Former Work and Pensions Secretary, Iain Duncan Smith MP. Photo: YouTube

Powered by article titled “Iain Duncan Smith resigns from cabinet over disability cuts” was written by Rowena Mason Political correspondent, for on Friday 18th March 2016 21.11 UTC

Iain Duncan Smith has resigned as work and pensions secretary in the row over cuts to disability benefits.

The cabinet minister, who has been in post since 2010, said he disagreed with the cuts to personal independence payments as a “compromise too far” and had too often felt pressured to make huge welfare savings before a budget or autumn statement.

In an attack on George Osborne in what was the biggest resignation since David Cameron became prime minister, Duncan Smith said the disability cuts were defensible in narrow terms of deficit reduction but not “in the way they were placed in a budget that benefits higher earning taxpayers”.

He said he was stepping down because Osborne’s cuts were for self-imposed political reasons rather than in the national economic interest.

The work and pensions secretary, who is campaigning to leave the EU on the opposite side to Cameron, said he was resigning with enormous regret.

Just hours earlier, government sources had signalled they were prepared to back down on the disability benefit cuts, which were facing a massive Tory rebellion, kicking them into the long grass.

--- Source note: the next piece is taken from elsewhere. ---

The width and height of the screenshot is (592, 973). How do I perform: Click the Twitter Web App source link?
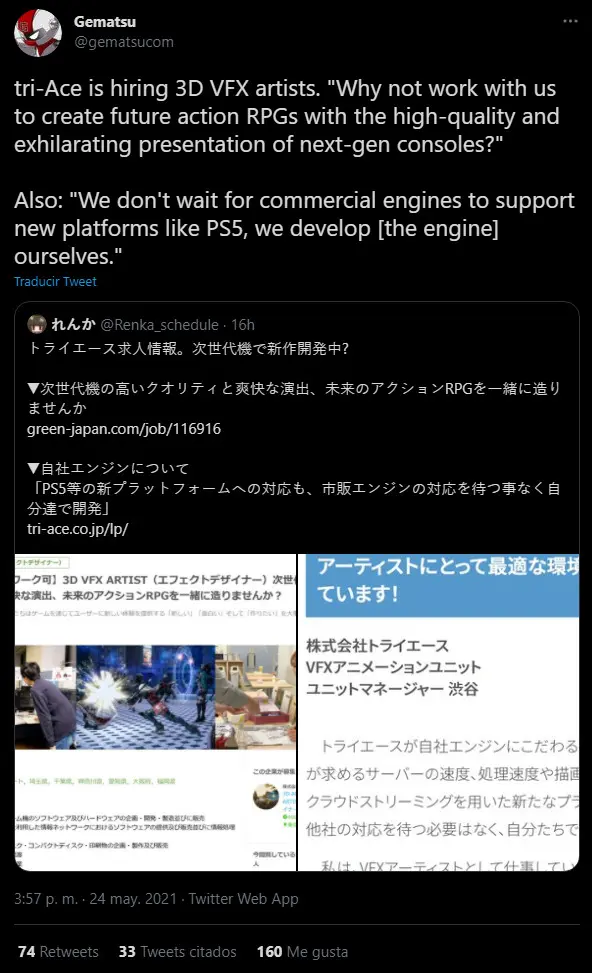(x=243, y=899)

“I am unable to watch passively whilst certain policies are enacted in order to meet the fiscal self imposed restraints that I believe are more and more perceived as distinctly political rather than in the national economic interest,” Duncan Smith wrote in a resignation letter to Cameron that was released to the media.

“Too often my team am I will have been pressured in the immediate runup to a budget or fiscal event to deliver yet more reductions to the working age benefit bill. There has been too much emphasis on money saving exercises and not enough awareness from the Treasury, in particular, that the government’s vision of a new welfare-to-work system could not repeatedly be salami-sliced.”

Duncan Smith’s resignation comes in the context of his Euroscepticism in opposition to Downing Street, but also longstanding bad political blood with Osborne himself.

The stinging critique of the Treasury’s zeal for welfare cuts in order to save money delivers a blow to Osborne’s arguments that they are necessary to bring down Britain’s national debt.

Duncan Smith’s resignation comes after a growing number of Tories signalled their alarm over reductions in personal independence payment (PIP), which the chancellor said would save £4.4bn over the course of this parliament.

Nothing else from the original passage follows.